The patch is a thin sheet of silicone elastomer with a structure called "island-bridge" – a series of small electronic components (islands) each connected by spring-shaped cables (bridges). Each island contains electrodes and devices called piezoelectric transducers that produce ultrasonic waves when electricity passes through them. The bridges that connect them are made of fine copper wire and resembling springs. The island structure allows the entire room to adapt to the skin and stretch, bend and twist without compromising the electronic function.

The patch uses ultrasonic waves to continuously record the diameter of a pulsed blood vessel located four centimeters deep from the skin. This information is then translated into a waveform with the help of custom software.
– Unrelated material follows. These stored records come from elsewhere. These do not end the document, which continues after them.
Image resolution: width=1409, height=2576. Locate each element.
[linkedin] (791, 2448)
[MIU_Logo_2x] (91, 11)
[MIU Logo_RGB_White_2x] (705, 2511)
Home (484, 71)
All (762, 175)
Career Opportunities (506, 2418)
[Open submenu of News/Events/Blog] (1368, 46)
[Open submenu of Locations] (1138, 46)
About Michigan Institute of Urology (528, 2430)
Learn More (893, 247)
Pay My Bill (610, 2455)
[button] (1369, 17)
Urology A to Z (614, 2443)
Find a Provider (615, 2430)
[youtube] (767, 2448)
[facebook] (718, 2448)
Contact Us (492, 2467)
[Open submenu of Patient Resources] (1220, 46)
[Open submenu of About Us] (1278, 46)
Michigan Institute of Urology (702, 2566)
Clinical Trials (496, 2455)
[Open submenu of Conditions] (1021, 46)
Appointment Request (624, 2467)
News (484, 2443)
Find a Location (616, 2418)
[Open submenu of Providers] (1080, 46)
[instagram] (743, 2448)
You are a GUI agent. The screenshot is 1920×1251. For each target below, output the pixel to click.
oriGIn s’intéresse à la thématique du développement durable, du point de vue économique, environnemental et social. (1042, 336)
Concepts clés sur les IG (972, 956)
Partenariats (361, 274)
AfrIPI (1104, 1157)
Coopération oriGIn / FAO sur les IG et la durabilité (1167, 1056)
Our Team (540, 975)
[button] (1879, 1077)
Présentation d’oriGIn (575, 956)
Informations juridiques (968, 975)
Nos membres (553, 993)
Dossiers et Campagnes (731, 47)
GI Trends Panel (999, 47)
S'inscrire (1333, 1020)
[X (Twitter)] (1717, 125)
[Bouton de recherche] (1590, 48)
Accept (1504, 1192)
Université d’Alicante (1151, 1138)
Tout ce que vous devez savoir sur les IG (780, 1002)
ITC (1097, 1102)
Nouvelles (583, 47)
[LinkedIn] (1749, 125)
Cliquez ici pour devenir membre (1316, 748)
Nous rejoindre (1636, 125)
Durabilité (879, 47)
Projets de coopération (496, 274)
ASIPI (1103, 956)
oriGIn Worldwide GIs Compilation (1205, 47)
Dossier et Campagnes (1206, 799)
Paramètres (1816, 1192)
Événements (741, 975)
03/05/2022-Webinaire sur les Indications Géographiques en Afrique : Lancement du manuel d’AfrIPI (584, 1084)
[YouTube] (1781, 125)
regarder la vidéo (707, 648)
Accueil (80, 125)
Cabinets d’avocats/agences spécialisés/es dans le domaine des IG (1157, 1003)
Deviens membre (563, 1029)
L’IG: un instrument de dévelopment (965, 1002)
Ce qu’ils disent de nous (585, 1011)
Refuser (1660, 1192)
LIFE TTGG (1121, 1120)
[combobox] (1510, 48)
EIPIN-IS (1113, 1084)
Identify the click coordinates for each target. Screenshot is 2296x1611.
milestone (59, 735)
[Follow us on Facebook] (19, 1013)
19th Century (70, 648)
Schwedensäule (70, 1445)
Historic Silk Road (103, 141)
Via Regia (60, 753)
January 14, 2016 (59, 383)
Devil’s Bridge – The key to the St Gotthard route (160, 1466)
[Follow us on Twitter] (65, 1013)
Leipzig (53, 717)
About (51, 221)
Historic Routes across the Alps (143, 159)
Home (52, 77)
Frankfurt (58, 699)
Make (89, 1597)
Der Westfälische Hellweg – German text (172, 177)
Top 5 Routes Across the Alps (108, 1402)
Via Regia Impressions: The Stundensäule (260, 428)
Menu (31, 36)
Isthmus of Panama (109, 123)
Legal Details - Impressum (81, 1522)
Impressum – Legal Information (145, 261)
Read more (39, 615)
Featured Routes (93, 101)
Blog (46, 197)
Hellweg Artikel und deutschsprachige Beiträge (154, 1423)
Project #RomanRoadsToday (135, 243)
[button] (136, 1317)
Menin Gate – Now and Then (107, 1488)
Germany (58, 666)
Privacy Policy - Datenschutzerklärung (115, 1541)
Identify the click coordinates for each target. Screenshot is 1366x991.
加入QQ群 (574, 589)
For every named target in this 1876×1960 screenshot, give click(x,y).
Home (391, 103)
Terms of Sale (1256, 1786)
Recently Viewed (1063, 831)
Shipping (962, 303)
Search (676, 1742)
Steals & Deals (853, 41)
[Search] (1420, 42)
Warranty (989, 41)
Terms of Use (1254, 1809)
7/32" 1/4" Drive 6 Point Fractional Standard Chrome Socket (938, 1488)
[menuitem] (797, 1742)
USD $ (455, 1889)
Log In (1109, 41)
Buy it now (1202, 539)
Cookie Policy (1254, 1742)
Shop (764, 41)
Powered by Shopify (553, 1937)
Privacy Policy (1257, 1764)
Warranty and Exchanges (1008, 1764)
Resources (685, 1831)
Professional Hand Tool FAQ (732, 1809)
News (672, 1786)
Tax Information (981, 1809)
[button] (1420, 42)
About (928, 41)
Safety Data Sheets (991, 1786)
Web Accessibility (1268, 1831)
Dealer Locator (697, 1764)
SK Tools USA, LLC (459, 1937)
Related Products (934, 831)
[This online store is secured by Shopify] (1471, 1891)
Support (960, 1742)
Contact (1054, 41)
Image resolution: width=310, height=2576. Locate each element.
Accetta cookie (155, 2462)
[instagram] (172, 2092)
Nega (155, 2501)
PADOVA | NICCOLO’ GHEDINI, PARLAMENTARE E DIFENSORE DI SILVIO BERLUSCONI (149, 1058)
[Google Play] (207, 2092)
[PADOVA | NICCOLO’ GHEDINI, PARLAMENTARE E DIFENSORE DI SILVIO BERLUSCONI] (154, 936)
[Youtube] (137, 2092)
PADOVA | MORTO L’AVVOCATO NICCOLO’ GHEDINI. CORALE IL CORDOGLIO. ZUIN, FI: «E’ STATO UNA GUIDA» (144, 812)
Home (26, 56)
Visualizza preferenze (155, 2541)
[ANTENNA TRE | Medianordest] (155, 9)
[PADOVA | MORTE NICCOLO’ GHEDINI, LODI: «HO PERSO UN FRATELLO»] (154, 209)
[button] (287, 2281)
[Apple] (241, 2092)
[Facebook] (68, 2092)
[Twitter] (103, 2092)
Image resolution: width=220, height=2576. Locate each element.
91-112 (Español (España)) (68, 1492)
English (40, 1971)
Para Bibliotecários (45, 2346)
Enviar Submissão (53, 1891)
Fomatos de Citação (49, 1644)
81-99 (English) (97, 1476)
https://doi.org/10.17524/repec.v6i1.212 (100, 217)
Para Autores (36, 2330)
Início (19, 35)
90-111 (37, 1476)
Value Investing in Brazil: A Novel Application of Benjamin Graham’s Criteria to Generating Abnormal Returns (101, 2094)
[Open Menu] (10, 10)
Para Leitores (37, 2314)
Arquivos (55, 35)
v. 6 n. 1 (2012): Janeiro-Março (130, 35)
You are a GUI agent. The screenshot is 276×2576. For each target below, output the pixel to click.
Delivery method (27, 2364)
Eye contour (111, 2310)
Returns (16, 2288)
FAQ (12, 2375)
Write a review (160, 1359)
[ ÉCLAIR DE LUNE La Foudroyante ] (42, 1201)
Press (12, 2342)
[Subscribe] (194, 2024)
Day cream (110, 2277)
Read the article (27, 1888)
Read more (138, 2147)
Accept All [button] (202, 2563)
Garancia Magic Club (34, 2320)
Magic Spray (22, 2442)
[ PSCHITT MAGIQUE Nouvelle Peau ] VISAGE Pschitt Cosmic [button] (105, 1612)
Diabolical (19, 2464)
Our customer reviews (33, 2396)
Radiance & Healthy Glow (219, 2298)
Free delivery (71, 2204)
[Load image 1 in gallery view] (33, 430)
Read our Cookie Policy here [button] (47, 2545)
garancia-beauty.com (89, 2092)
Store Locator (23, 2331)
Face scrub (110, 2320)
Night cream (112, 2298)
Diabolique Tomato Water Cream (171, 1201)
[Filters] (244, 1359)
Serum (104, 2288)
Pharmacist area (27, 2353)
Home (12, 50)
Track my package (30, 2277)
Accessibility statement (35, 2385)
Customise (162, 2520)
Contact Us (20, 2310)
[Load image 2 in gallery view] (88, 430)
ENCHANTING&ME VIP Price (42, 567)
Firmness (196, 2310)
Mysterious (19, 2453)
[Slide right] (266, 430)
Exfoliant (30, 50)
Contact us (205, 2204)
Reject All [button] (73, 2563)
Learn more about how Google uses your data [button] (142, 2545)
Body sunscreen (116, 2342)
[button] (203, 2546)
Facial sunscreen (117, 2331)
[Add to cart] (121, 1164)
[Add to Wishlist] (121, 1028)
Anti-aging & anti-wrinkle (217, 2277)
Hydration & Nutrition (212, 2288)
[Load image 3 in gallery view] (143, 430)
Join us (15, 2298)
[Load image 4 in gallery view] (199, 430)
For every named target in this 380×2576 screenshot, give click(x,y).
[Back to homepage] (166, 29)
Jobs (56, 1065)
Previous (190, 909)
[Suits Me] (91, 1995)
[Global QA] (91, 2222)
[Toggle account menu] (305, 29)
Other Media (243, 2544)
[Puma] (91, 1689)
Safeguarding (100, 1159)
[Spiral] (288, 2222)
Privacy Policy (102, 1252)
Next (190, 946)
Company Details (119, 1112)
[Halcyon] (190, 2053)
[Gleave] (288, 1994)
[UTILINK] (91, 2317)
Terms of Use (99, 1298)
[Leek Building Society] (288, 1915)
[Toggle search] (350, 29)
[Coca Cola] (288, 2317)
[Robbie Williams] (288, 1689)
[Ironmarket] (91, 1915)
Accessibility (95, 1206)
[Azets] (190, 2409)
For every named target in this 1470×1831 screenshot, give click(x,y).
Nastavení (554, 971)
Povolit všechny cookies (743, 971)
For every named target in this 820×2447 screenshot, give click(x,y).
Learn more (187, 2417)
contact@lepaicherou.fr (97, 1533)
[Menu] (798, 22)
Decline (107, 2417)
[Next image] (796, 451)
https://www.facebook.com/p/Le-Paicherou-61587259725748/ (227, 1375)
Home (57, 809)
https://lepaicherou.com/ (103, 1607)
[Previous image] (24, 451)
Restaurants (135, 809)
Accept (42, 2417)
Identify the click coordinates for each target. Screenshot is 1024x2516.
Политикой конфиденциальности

Each peak, valley and notch of the waveform, as well as the general shape of the waveform, represent a specific activity or event in the heart. These signals provide many detailed information to doctors assessing the cardiovascular health of a patient. They can be used to predict heart failure, determine if the blood supply is correct, and so on.

Next steps

The researchers note that the patch still has a long way to go before reaching the clinic. Improvements include the integration of a power source, data processing units and a wireless communication capability in the patch.

"At the moment, these capabilities need to be provided by cables from external devices, so if we want to go from bench to bedside, we have to integrate all these components," Xu said.

The team is looking to collaborate with experts in data processing and wireless technologies for the next phase of the project.